If you have a brilliant idea for getting around that, please do share.

Comment Re:AIs have no inherent motivation (Score 1) 197

I believe compassion is necessary trait in order to work well in a community.

We'd better make damn sure these AIs want to work well in a community, then. Preferably our community. And if it evolves, make sure it continues to want that.

That's a hard problem, and it's the one these scientists are worried about.

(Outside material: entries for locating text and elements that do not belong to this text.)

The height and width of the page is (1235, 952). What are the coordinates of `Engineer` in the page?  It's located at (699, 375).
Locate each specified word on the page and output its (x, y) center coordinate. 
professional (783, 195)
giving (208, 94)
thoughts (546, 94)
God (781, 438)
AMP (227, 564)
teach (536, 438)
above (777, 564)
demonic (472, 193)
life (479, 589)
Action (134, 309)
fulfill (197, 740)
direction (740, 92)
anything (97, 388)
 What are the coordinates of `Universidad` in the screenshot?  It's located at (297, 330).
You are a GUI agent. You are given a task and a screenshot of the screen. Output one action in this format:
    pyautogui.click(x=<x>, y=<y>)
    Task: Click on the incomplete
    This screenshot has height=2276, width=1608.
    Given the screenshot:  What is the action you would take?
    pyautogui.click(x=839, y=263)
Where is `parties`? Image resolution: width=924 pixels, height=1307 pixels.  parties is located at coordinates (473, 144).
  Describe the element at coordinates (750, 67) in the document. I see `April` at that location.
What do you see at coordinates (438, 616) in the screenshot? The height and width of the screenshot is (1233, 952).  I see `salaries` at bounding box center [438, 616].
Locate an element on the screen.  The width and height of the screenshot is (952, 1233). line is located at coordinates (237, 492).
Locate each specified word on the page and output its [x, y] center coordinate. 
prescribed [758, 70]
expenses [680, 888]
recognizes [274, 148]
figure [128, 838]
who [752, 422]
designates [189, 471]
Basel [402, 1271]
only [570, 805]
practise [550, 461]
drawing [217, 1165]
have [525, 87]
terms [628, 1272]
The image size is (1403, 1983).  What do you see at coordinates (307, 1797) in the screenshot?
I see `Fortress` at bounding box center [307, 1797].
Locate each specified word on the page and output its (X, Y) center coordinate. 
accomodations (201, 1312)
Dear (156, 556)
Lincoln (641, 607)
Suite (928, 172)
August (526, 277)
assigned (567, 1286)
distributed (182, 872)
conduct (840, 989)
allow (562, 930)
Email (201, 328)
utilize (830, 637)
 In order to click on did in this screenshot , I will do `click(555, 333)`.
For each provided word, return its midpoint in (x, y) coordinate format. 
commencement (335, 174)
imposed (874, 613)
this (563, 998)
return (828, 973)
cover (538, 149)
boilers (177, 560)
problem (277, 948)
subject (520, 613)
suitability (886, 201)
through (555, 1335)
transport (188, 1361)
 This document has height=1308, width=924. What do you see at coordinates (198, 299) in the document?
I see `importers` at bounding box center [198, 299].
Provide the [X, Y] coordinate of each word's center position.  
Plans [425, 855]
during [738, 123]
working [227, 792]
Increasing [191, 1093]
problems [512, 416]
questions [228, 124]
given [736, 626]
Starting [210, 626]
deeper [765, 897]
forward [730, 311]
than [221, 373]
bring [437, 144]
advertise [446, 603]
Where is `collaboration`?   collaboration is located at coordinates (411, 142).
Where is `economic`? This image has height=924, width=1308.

Comment Re:Can't remember adresses (Score 1) 390

Yeah, typing them out's a pain. I wish we could have a shorthand format like "~::2" which took the first N bits from your current network prefix. But I almost never type v6 addresses; it's usually DNS, or then copy/paste if I really am dealing with IPs for some reason. For that matter, I don't even know the v4 addresses for most of my machines -- I could give you the subnet, but I have no idea which IPs are which.

For what it's worth, v6 assignments currently start with 2001 or 2{4,6,8,a,c}0*, which is pretty similar to the well-known RFC1918 ranges. And you'll see your own prefix often enough to remember it, hex or no hex.